La concentración es la habilidad para dirigir y mantener la atención hacia los estímulos relevantes de la actividad que se esté realizando en un momento determinado. Esto significa que cuando un jugador está concentrado en un golpe, debe atender sólo a los factores importantes para la realización de ese golpe y olvidarse de todo aquello que no tenga que ver con la ejecución o no sea relevante en ese momento. En el caso del golf es muy típico distraerse por ruidos o movimientos de los compañeros o a la hora de tirar un pat estar pensando en las consecuencias que tiene el embocar o fallar. En estos casos la mente está pensando en cosas que no tienen ninguna relación con la tarea a realizar que es golpear la pelota para que ésta entre en el hoyo.

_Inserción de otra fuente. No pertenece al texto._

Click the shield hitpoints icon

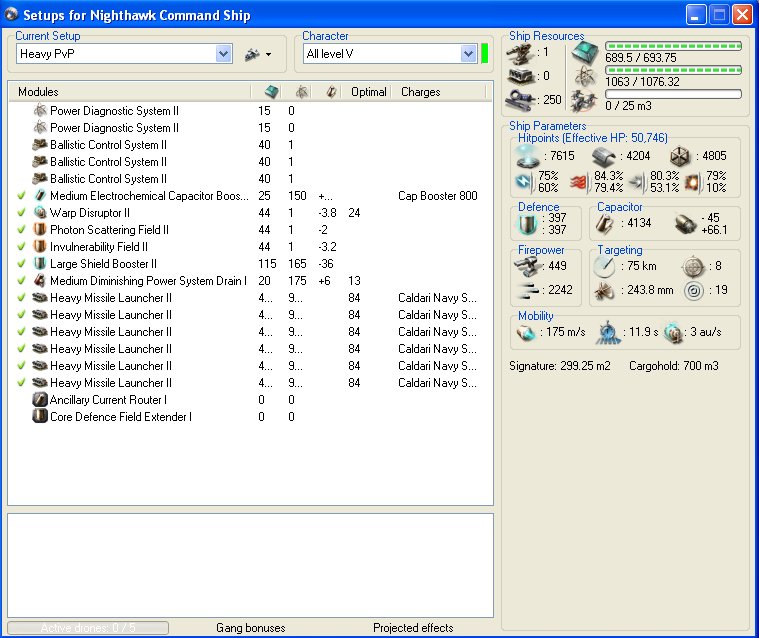[x=526, y=156]
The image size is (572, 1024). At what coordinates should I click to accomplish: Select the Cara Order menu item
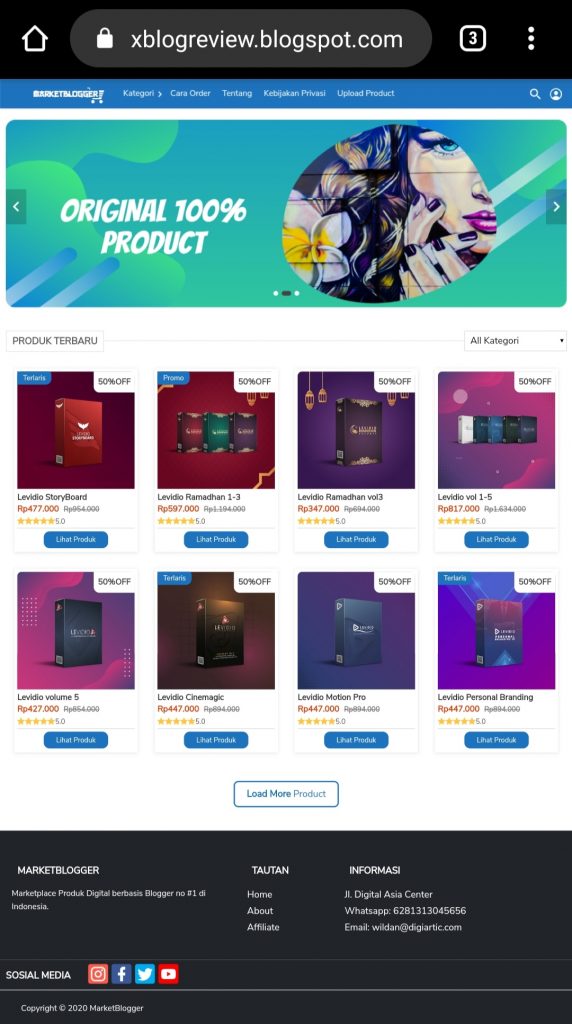tap(190, 93)
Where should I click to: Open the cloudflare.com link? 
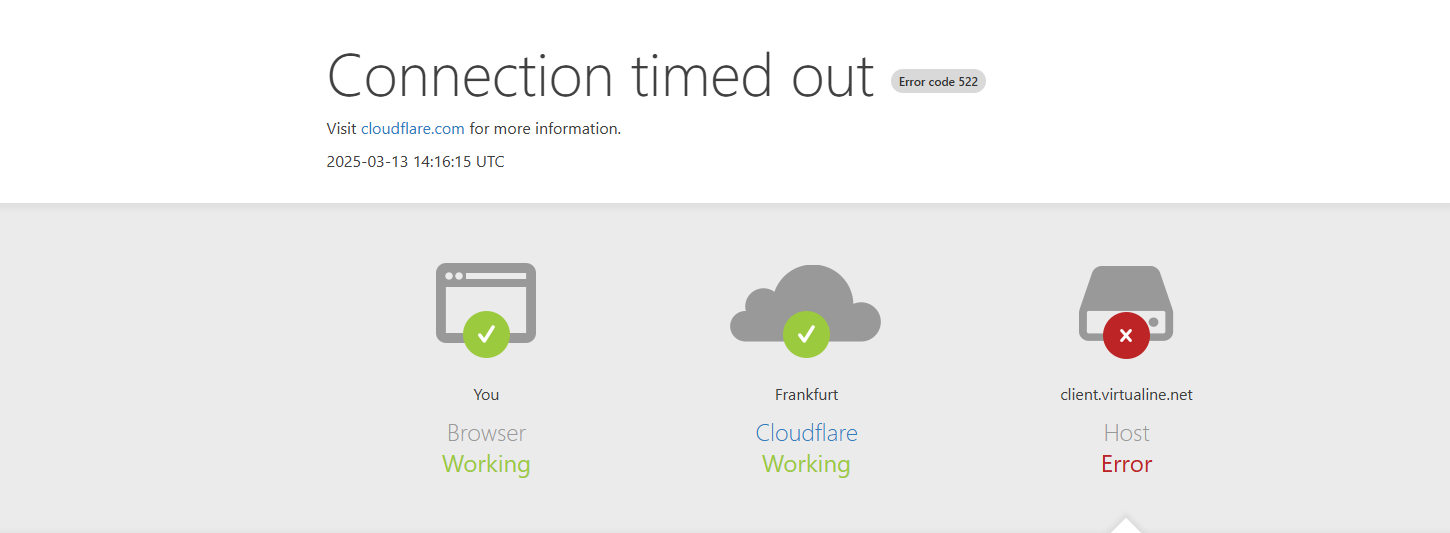click(x=413, y=128)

Analicemos el proceso de ejecución de un golpe:
1.- El jugador se fija en la posición de la bola sobre el suelo (lie), si está bien colocada o no. Analiza la posición de la bandera, los obstáculos, dirección del viento y distancia al hoyo.
2.- Se procesa toda la información anterior, se planifica el golpe y se selecciona el palo.
3.- Después el jugador se centra en el swing que quiere realizar (hace swings de prácticas) atendiendo a sus sensaciones.
4.- Por último focaliza la atención en la bola y ejecuta el golpe.
Vemos que en cada momento de preparación del golpe la atención del jugador va pasando de unos estímulos a otros. Lo importante es que en cada fase del proceso atencional el jugador sólo atienda a aquellos factores importantes en esa fase y no mezcle unos estímulos con otros. Por ejemplo si el jugador está focalizando su atención en la bola (fase 4) y está pensando en el fuera de límites de la derecha, el golpe tiene muchas probabilidades de ser erróneo. El pensamiento “no la tires a la derecha” propicia la desconcentración del jugador pero no porque éste sea incorrecto o negativo sino por su momento de aparición. Este pensamiento es correcto en las fases 1 y 2 del proceso pero no en el momento de ir a dar a la bola.
Por tanto vemos que son muchos y variados los estímulos a los que debe de atender un jugador de golf y que lo importante es estar concentrado en cada momento en uno sólo de ellos, olvidándose del resto de estímulos. Este proceso de pasar de un foco atencional a otro se realiza en el campo de golf a través de la rutina pre-golpe.